A month after opening the new schoolhouse, Mary Watson had 57 students enrolled. She had not started either an industrial school or a sabbath school. Sadly, after doing so much to make the new school building a reality, Mary Watson would teach only one semester there. Like other freedmen’s aid societies, by the summer of 1869, the American Missionary Association faced funding problems. Unable to support Mary Watson’s salary at Darlington unassisted, they chose to transfer her to the school at Port Deposit, just across the Susquehanna River, in Cecil County, Maryland. In this county, unlike Harford, the local government had begun supporting schools with taxpayer money, including partially paying teacher salaries. Left with the prospect of having no teacher to replace the formidable Watson for the fall of 1869, the trustees wrote to the Freedmen’s Bureau in September to request a new teacher.

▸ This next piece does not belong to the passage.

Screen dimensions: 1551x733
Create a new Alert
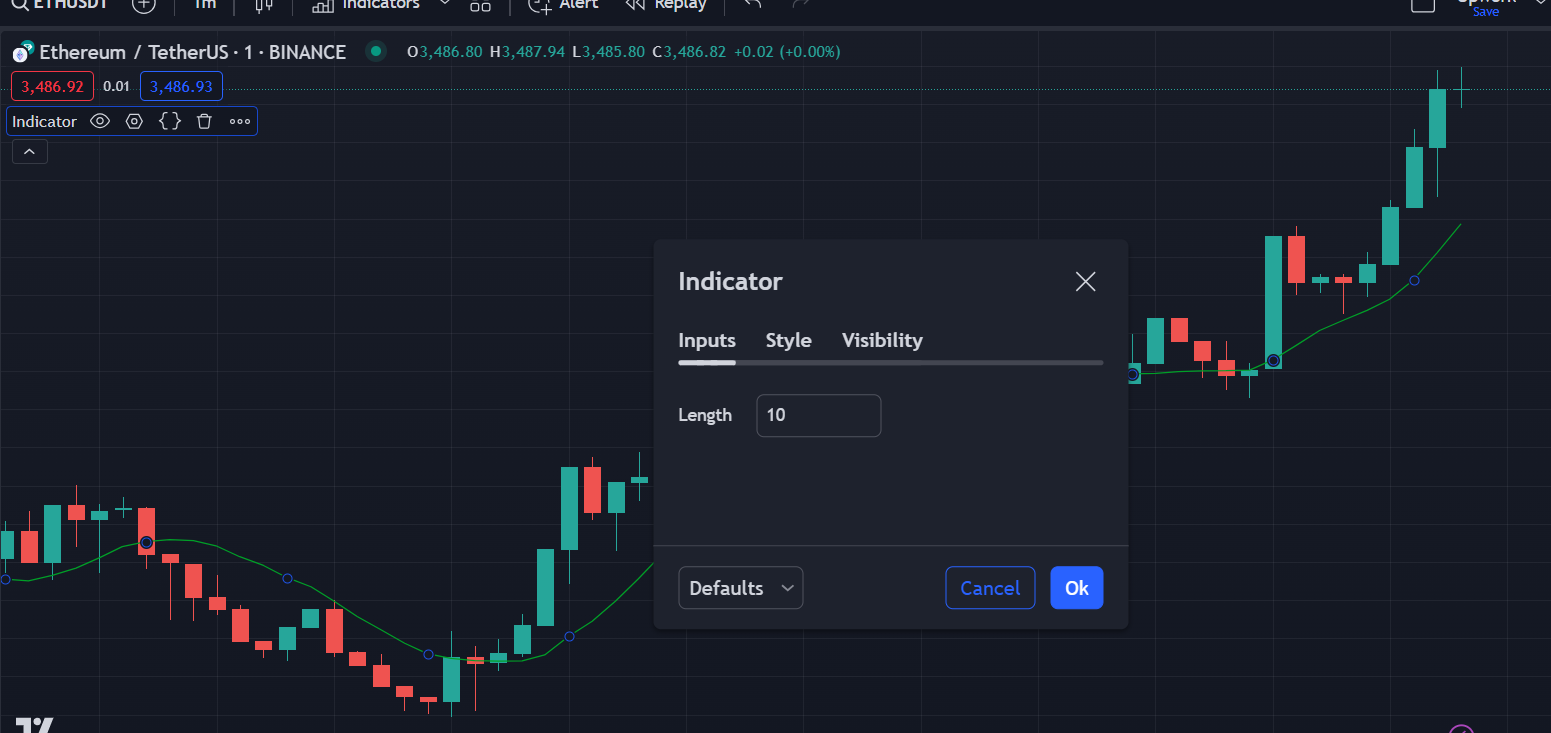pos(563,6)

In October 1869, Phenia C. Crisfield arrived to take over teaching at Darlington. Rather than the AMA, she was supported by the Pennsylvania Freedmen’s Relief Association, a Philadelphia-based organization. Crisfield completed the fall term and stayed for the spring term of 1870. In the fall of 1869 she reported only 20 to 25 students enrolled, but by the start of the spring semester of 1870 she could report 60 students. Like Mary Watson, she made no effort to teach an industrial (sewing) school or a Sunday sabbath school. In April 1870, the Pennsylvania Freedmen’s Relief Association announced that they would no longer support teachers after the following month. Phenia Crisfield was transferred to a school in Frederick County, Maryland, perhaps to be funded by the local school system there.

The Freedmen’s Bureau too began scaling down their operations in 1870 and ceased to exist entirely in 1872. The schools that it and the several Northern aid societies had administered in Harford County eventually became part of the local public school system. Hosanna School began to be administered by the Harford County School Commission in 1879. Learning continued at Hosanna for decades thereafter, but the condition of the building deteriorated. Despite the structure being officially condemned for school use in 1907, students and teachers continued to meet there until 1945.

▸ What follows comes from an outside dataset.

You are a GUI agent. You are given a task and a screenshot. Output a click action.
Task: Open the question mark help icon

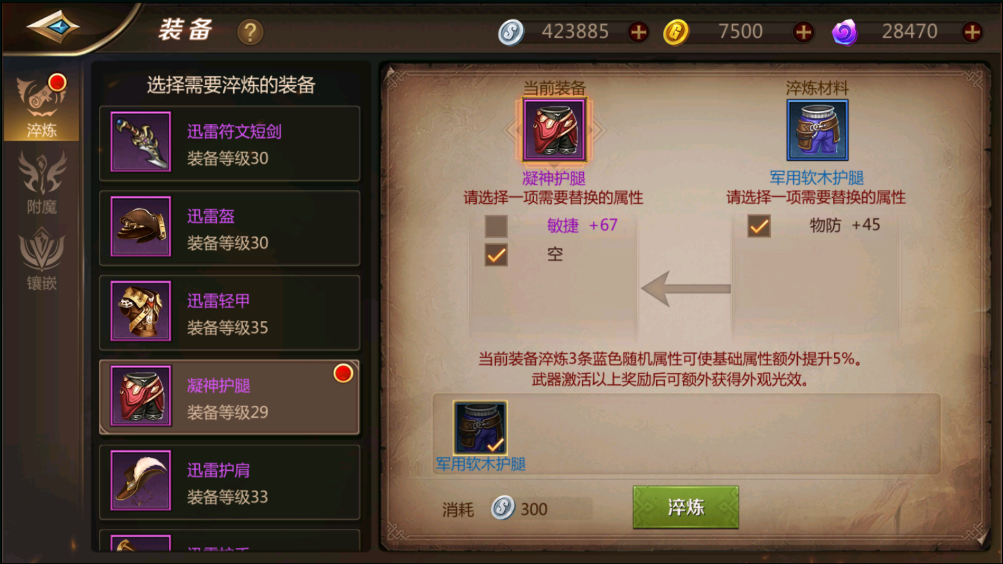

Three years later, in 1948, a group of local African American men created Hosanna Community House, Inc. Their intent was to preserve the structure as a community meeting place. Their efforts faced a challenge in 1953. In October of that year Hurricane Hazel tore through the mid-Atlantic states, and among the property it destroyed was the Hosanna School’s second floor, which was sheared off the structure, leaving the ground floor rooms intact. The corporation had a new metal roof placed over the surviving ground floor, and for decades the schoolhouse would remain a single-story structure.

In 1983, Hosanna Community House, Inc. received funds from the state of Maryland to stabilize and repair the schoolhouse. After years of labor, a grand opening and rededication of the restored building was held in September 1994. Work continued, eventually leading to the reconstruction of the missing second floor, which was completed in 2005.

By James Schruefer

[1] The Peacos sold the ¼ acre for a mere $5, making the transaction more a donation than a sale for private gain.

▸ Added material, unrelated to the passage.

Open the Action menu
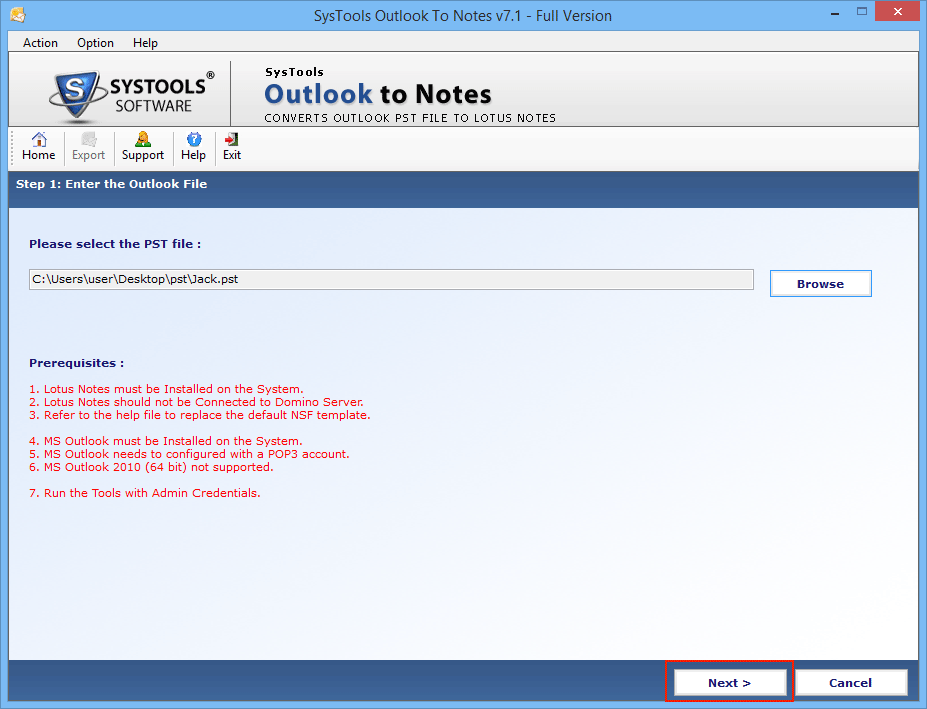 (x=40, y=43)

[2] Edmonia G. Highgate to George Whipple, 18 Jan. 1864, American Missionary Association.

[3] Mary E. Watson to S. Hunt, 3 Mar. 1866, American Missionary Association.

[4] Jerome B. Armstrong to E H Monteith, 8 Oct. 1868, Letters Received, Records of the Superintendent of Education for the Disctrict of Columbia, RG105, National Archives.

[5] Jerome B. Armstrong to John Kimball, 23 Oct. 1868, Letters Received, Records of the Superintendent of Education for the Disctrict of Columbia, RG105, National Archives.

[6] Jerome B. Armstrong to John Kimball, 5 Jan. 1869, Letters Received, Records of the Superintendent of Education for the Disctrict of Columbia, RG105, National Archives.

[7] Endorsements on Jerome B. Armstrong to John Kimball, 5 Jan. 1869, Letters Received, Records of the Superintendent of Education for the Disctrict of Columbia, RG105, National Archives.